:: Problem to solve ::
Please report each line of the data below that contains "computer".
─── Records to use ───
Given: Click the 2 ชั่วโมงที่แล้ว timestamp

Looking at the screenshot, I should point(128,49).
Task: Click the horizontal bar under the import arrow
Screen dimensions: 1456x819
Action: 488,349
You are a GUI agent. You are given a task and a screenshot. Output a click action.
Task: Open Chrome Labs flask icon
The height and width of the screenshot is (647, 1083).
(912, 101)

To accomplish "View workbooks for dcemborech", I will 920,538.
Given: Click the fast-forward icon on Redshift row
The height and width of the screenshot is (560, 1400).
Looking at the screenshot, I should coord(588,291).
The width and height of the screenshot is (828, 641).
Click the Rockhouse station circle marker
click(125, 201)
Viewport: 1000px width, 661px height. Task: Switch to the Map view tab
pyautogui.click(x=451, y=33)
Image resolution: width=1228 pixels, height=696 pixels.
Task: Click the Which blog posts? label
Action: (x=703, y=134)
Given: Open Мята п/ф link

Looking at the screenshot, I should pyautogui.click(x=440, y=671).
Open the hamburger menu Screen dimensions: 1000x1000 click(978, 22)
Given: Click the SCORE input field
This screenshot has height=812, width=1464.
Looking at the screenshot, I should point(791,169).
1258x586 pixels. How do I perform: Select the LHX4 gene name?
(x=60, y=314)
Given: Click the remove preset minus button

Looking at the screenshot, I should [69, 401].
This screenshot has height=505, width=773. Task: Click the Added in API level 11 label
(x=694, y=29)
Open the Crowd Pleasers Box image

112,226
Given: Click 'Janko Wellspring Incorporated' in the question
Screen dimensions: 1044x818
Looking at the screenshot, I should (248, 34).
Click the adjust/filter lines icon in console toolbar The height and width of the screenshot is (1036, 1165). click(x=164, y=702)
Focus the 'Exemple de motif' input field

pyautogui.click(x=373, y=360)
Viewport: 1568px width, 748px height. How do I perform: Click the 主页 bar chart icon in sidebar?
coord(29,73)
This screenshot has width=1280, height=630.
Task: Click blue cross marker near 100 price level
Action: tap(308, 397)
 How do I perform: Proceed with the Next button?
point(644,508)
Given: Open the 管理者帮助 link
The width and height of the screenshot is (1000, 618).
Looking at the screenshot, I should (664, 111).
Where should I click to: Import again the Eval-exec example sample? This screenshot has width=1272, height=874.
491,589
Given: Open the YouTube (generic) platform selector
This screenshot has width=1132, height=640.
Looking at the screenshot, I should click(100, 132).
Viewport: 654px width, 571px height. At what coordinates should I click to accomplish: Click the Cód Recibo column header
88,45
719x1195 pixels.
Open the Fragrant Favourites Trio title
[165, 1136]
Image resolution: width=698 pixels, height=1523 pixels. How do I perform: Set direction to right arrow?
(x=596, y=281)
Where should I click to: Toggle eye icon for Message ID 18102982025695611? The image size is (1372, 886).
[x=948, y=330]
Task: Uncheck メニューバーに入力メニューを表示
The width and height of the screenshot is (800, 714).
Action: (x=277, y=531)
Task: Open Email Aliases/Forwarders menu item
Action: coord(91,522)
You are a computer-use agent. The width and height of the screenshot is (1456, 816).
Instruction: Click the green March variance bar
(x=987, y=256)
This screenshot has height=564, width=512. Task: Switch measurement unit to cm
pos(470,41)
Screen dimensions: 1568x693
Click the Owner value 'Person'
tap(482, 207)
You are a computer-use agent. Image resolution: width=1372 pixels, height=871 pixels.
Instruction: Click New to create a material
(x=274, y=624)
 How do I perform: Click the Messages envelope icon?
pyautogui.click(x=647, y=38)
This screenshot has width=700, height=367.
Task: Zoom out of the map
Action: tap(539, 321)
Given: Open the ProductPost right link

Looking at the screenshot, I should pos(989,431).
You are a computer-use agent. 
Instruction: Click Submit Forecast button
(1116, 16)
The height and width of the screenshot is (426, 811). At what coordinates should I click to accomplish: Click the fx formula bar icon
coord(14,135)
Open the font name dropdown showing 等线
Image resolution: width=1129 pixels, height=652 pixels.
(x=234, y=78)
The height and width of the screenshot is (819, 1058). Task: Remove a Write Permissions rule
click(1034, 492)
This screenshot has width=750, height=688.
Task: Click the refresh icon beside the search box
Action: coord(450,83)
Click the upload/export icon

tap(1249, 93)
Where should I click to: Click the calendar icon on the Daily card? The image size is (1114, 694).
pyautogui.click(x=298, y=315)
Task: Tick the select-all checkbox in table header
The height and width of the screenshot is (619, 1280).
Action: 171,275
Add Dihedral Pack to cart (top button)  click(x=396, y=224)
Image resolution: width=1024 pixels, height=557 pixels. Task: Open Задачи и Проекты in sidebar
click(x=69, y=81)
───
:: Task output ::
You are a computer-use agent. The width and height of the screenshot is (1456, 816).
You are a computer-use agent. Image resolution: width=1372 pixels, height=871 pixels.
You are a computer-use agent. 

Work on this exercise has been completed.